Thursday, 27 June 2013

Do you believe in angels?

I'm not the "praying kind" but today I heard about a group of people who might well be described as angels.

My husband went for a walk on the south coast today with his dad.  They try and do a number of "man walks" every year and it's an opportunity to enjoy the countryside and shoot the breeze at the same time.

Today they were walking near some cliffs and a man wearing a high visibility vest approached them and started a conversation.  He was a Beachy Head Chaplaincy volunteer.

About 30 volunteers take turns patrolling the area near Beachy Head looking for those who are seeking the only solution they believe is left to them.  Their lives are desperate and they are looking for the exit door.

Beachy Head cliffs stand 530 feet high and are, at the same time, a beauty spot and the world's third most popular suicide location.  

Last year this volunteer chaplaincy team saved the lives of 305 people who were despondent.  In May this year they saved 39 lives but one body was recovered, In April they saved 25 lives but two bodies were recovered.

I don't know how one talks someone out of a pit of despair but I admire greatly those who try and succeed.

You, like me, had probably not heard of the Beachy Head Chaplaincy Team until today.  If you'd like to find out more, click here.

Tuesday, 25 June 2013

A test for colleagues

Here we have my favourite video uploaded by me, of my son being buried in the snow.  You need sound to watch this and get the full benefit.

Thursday, 20 June 2013

Flattery will get you nowhere

I was wandering along the HIgh Street today and was approached by a man with leaflets.

He said "Can I give you a leaflet about personal training?"

I told him he was would be wasting his leaflet.

He replied "I appreciate the honesty but can I ask if you've had a bad experience in a gym?"

I told him I hadn't had a bad gym experience.

He asked "But you do train?"

I responded "No."

"Oh" he said "but you look quite fit."

I laughed and laughed and laughed, didn't take a leaflet and carried on walking.

Monday, 17 June 2013

Charitable theft

As we came back to the house I spotted Ethan's scooter left visible in the garden just waiting to be stolen.
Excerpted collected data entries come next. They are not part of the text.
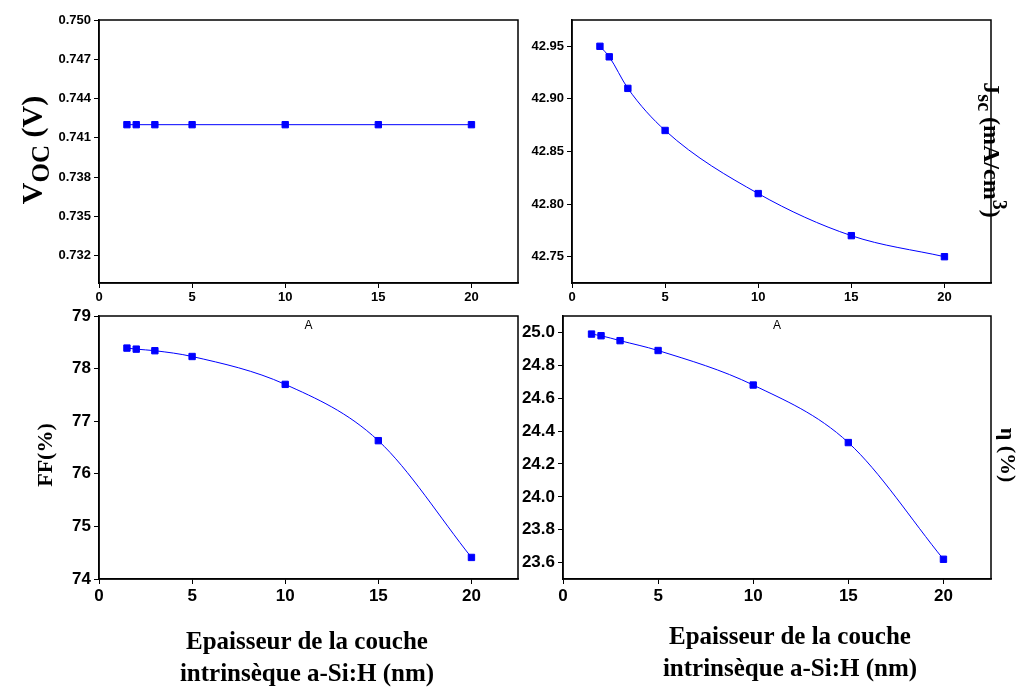 The width and height of the screenshot is (1030, 692). Describe the element at coordinates (74, 58) in the screenshot. I see `y-tick-label: 0.747` at that location.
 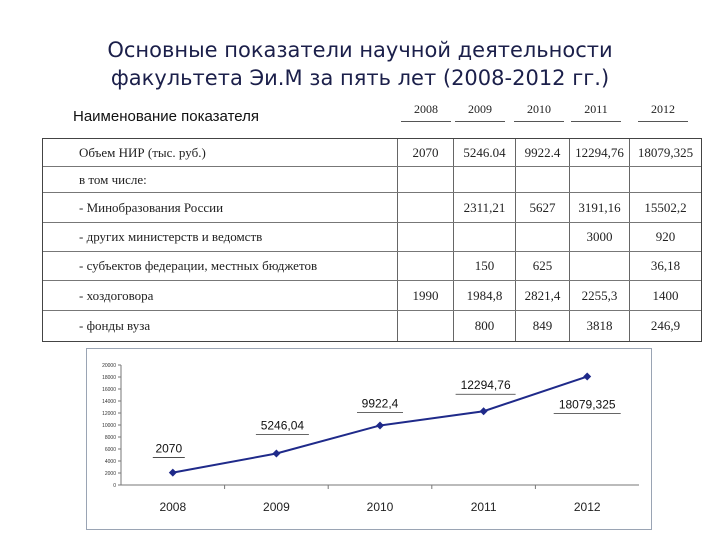 I want to click on value-cell-2010: 625, so click(x=542, y=266).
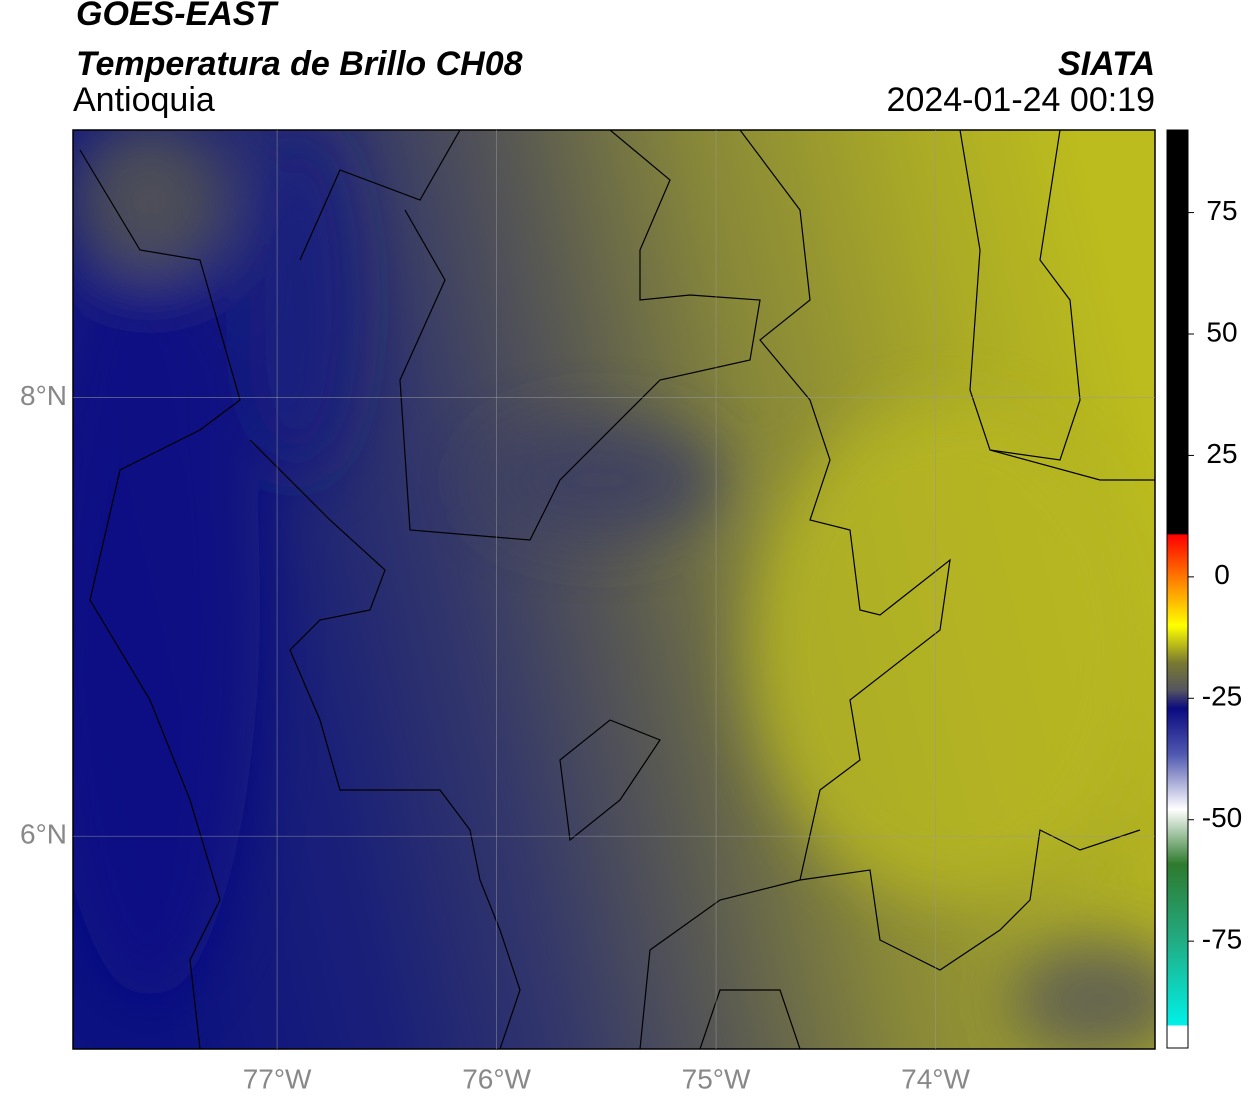  What do you see at coordinates (1222, 696) in the screenshot?
I see `colorbar-tick-label: -25` at bounding box center [1222, 696].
I told Ethan he should have tidied it away securely.

Later we left the house and when I returned, on my own, I noticed Ethan's scooter had still been left out.  Ethan had ignored me and hadn't tidied it away despite my threats that it might be stolen.

So I hid it.

When Ethan came home I congratulated him for tidying away his scooter.  He looked to the place where there had been a discarded scooter and found a void.  He was worried.  It had been stolen.

"Can we phone a non emergency police number?" he asked.

"What, because someone was silly enough not to tidy it away and left it in full view?" I replied.  "I don't think so."

We talked about how much the scooter was worth to him and whether he would be prepared to pay a reward for its return.  I offered to create a poster and Ethan agreed that he'd pay £20 to get it back.

I said that if he gave me £20 then I'd get it back to him (obviously via my links to the criminal underworld).  It was a deal.

Ethan went to his room and looked in every nook and cranny and managed to scrape together £19 in change.  His Dad lent him a pound.

He came to me and gave me the handful of coins.

I came clean and we did a different deal.  He could have the scooter back and most of the money but I'd keep one pound and donate it to a local charity.  I also said I'd "steal" anything else that might be left in unsecured location and he wouldn't get it back without a donation to charity.

He thinks he's learnt his lesson.  What do you think?  Should I have kept the £20?  Am I too evil for words?